The Ontario government announced Monday that it filed a reference with the province’s Court of Appeal to inquire if allowing residents to participate in online games and betting with players located outside of Ontario is legal under the Criminal Code.

In particular, the reference posed the following question to the court:

“Would legal online gaming and sports betting remain lawful under the Criminal Code if its users were permitted to participate in games and betting involving individuals outside of Canada as described in the attached Schedule? If not, to what extent?”

The court issued a timeline for the probe back on March 1. As such, any parties wishing to intervene must file their paperwork by April 8. The Ontario Court of Appeals, the province’s highest court, will hear the reference from Nov. 26 to 28 in Toronto.

DFS and online poker stifled by open market launch

Unlike Ontario online sportsbooks and online casinos, which boomed as a result of the open market launch on April 4, 2022, DFS and online poker contests dwindled.

Under Ontario’s iGaming structure, all players must be physically located within the province to access any of its games. Therefore lies the dilemma for DFS and online poker enthusiasts.

Such games rely on large player pools for greater excitement, competition and prize opportunities. However, when pools are strictly limited to players within Ontario, these games come at a greatly reduced value.

For that reason, major online operators like DraftKings and FanDuel axed their online offerings in Ontario for DFS and poker.

Nearly 24 months later, the government is vying to allow Ontario-based players to play against people outside of the country.
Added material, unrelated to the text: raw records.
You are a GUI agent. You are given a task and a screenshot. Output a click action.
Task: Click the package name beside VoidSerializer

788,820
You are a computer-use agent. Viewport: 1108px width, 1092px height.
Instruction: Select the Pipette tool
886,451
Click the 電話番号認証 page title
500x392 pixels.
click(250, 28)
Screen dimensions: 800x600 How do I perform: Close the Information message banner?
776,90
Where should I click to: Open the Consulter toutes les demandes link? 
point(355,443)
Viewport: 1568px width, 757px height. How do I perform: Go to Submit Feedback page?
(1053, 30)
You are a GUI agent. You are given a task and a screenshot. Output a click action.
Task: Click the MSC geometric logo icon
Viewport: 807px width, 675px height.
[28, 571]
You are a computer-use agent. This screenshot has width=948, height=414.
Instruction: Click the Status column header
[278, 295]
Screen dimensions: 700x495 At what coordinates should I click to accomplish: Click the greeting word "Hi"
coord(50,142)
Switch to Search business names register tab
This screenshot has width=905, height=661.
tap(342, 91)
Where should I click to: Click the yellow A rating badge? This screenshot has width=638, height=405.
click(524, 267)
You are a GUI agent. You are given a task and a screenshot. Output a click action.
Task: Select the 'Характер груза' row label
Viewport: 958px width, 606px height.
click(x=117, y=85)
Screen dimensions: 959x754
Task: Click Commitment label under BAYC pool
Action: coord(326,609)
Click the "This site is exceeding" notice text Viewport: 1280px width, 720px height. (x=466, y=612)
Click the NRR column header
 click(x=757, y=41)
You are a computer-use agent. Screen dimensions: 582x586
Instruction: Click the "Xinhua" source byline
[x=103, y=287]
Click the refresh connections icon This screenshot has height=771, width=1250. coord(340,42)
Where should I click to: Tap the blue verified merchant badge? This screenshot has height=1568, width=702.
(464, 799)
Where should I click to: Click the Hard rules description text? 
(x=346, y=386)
Part of the reason, per the government, is that residents are still accessing unregulated grey-market sites that offer international pools. In that same vein, granting Ontarians the ability to interact with outside players could present an opportunity for the government to redirect such activity back toward its regulated sites.

If that sounds familiar, that’s because it’s the same rationale behind the decision to regulate the market altogether. That said, the government must first receive clearance to operate in accordance with the current iGaming structure. It made that clear on Feb. 2 in its order in council:

“While Ontario would like to permit players participating in legal online gaming and sports betting to participate in games and betting involving players outside of Canada, there is uncertainty about whether doing so would be consistent with the requirements of the Criminal Code as they have been interpreted to date.

“It is in the public interest that the issue of whether an online lottery scheme conducted and managed by a province which permits its users to participate in games and sports betting involving players outside of Canada is lawful under the Criminal Code be settled authoritatively as soon as possible.”

Provincial government uses ‘late-night poker’ to sell its point

Coming off an impressive Q3 (Oct. 1 to Dec. 31, 2023) in which the combined Ontario online casino, sports betting, and poker sectors generated some $17.2 billion in wagers and $658 million in revenue, the government feels the latter sectors could still improve. After all, it’s no secret online casinos dominate in Ontario (79% of wagers and 71% of revenue in Q3).

So, to bolster its argument in favour of opening DFS and online poker to players outside Canada, the provincial government floated the idea of “late-night poker” in its Feb. 29 statement of particulars to the Court of Appeal.

“Here, it is proposed that Ontario and its agents allow players located in Ontario to access online gaming platforms conducted and managed by Ontario and, through electronic means, to participate in peer to peer games and betting involving persons located outside Canada participating in foreign lottery schemes.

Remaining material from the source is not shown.